Fazit: ganzheitliche Gesundheit – Schule – Bildung – Förderung – Schulische Gesundheitsförderung betrifft die Gesellschaft

Förderung und Bildung ist ein wichtiger Grundstein einer gesunden Gesellschaft. Doch die schulische Ebene bleibt nur ein Teil des globalen Selbstkonzepts. Kommt dies durch den Schulwechsel ins Wanken, ist es umso wichtiger sich anderen Ressourcen bewusst zu machen. Talente, Familie, Freunde, Sport, Kunst, Träume, all das macht uns aus.
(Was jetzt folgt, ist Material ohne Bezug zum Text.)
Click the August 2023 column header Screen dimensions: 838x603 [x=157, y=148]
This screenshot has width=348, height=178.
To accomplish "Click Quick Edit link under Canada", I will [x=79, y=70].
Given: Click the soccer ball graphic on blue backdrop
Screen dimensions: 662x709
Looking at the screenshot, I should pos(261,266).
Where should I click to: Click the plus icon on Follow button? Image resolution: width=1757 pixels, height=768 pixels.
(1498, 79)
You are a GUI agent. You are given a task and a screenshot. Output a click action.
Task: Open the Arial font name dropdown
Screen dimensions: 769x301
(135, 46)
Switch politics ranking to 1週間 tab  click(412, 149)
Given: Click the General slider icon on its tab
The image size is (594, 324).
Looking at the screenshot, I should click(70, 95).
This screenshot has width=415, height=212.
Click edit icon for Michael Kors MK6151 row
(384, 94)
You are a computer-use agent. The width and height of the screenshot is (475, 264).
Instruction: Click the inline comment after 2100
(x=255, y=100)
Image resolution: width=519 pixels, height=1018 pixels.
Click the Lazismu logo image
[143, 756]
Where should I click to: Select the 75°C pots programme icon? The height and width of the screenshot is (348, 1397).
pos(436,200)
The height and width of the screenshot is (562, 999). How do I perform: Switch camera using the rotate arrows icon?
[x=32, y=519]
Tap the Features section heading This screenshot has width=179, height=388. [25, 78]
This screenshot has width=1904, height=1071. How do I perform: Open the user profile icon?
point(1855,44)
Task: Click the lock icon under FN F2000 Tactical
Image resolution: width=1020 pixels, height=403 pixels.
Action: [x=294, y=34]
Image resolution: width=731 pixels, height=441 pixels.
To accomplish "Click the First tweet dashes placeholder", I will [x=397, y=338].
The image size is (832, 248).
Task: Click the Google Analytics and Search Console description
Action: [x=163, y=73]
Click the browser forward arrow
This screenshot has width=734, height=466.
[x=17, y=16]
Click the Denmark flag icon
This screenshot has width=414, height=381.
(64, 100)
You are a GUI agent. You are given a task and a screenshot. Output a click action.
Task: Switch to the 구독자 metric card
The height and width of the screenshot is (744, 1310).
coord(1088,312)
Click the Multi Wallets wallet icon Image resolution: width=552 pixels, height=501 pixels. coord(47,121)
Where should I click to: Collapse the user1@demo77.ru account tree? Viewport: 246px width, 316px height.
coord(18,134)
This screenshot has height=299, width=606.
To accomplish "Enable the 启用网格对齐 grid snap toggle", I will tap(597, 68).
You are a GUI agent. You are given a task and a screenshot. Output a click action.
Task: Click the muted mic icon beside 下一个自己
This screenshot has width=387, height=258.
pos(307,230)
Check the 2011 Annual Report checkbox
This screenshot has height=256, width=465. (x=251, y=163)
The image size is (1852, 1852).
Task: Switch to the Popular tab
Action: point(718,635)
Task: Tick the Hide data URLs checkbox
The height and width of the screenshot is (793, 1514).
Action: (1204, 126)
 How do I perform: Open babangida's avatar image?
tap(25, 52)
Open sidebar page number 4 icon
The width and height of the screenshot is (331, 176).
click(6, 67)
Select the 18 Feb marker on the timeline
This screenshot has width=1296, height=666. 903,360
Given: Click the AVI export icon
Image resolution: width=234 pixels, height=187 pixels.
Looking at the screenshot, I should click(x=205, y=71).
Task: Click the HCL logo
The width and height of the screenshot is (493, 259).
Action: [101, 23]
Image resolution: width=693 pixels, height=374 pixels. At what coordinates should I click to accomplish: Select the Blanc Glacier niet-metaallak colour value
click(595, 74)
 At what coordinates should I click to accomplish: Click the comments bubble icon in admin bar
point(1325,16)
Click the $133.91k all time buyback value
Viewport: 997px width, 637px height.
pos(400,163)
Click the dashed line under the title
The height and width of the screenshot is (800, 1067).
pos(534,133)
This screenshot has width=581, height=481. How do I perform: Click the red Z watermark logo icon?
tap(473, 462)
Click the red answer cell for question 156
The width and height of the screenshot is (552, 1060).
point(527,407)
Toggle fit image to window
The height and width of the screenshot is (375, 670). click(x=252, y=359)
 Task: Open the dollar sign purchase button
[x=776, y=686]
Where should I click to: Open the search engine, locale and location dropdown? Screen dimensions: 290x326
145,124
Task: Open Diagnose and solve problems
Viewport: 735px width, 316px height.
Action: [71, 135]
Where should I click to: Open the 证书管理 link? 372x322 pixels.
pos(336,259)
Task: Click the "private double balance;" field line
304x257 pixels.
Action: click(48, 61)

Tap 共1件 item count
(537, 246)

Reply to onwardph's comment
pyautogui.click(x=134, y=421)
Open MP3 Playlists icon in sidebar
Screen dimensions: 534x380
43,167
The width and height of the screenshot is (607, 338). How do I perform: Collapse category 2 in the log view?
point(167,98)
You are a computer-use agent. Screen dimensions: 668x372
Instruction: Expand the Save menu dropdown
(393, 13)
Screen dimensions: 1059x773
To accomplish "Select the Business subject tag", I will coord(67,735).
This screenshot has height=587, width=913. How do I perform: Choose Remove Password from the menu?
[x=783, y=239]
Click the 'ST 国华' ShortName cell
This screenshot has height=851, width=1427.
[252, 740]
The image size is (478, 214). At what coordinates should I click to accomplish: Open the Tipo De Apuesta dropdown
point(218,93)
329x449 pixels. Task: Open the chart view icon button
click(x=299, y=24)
Kein Mensch ist perfekt und in der Vielfalt liegt die Stärke. Wir gehen nicht in die Schule, um auswendig zu lernen und gute Noten zu bekommen. Die Schule ist ein Werkzeug, was uns dient Wissen, Weisheit und offene Fragen gemeinsam zu erforschen. Vorschulkinder haben typischerweise einen hohen Selbstwert. Nur selbstbewusste Kinder und Jugendliche trauen sich die Herausforderungen dieser Welt mit kreativen Lösungen mitzugestalten.

V.i.S.d.P.:

Elisabeth Schulte

Stud. psych.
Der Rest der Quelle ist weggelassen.